▸ **PROBLEM DESCRIPTION**: In the data below, find every line with the word "Click" and copy it.

▸ **INFORMATION**:
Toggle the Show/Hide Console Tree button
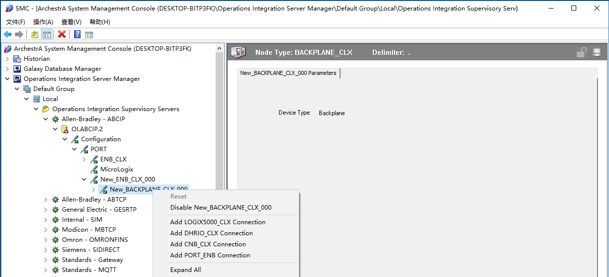 (x=46, y=34)
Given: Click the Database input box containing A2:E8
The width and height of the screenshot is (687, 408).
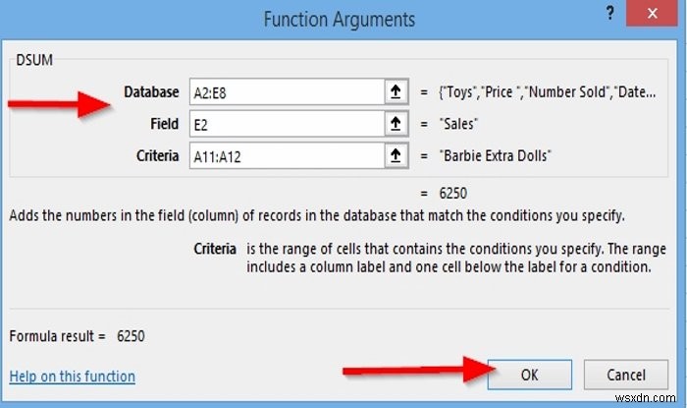Looking at the screenshot, I should [x=285, y=92].
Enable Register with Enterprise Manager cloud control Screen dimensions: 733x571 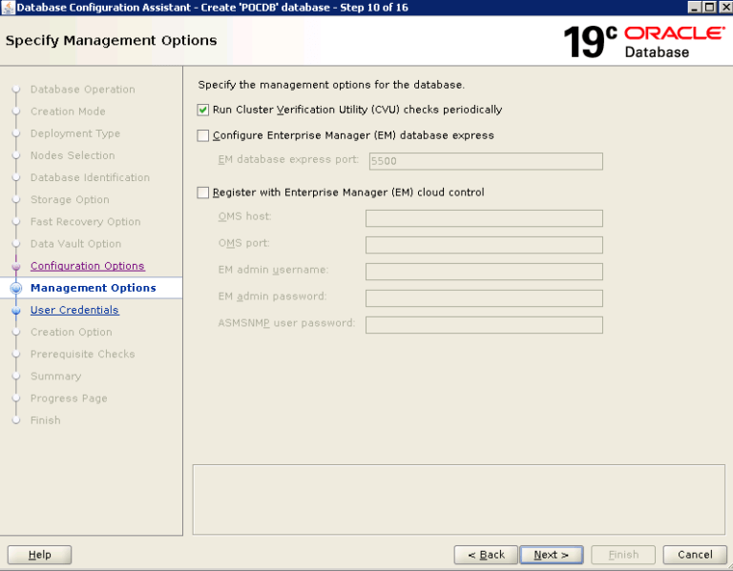[x=202, y=193]
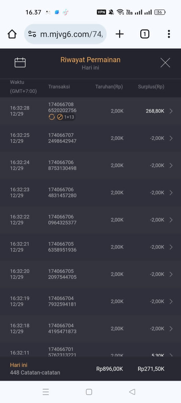Expand the 16:32:22 transaction chevron
This screenshot has height=403, width=181.
171,220
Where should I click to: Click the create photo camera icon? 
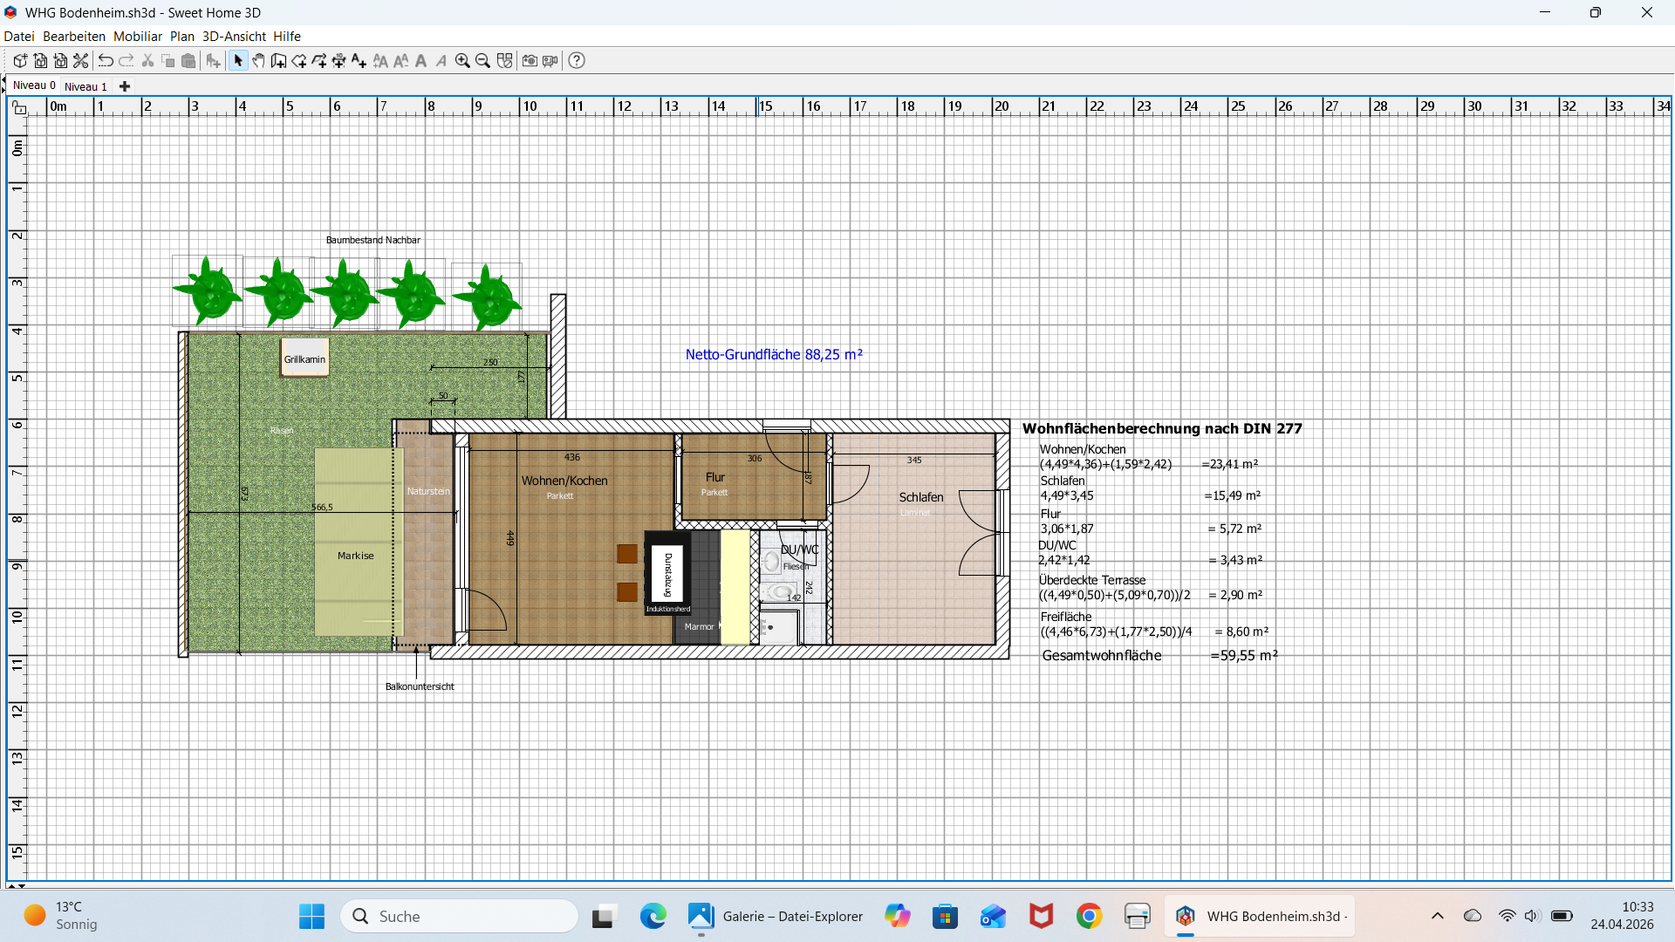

▸ **ANSWER TO THE EXERCISE**:
Given: Click the Database input box containing A2:E8
Where should I click to: Click the create photo camera icon? 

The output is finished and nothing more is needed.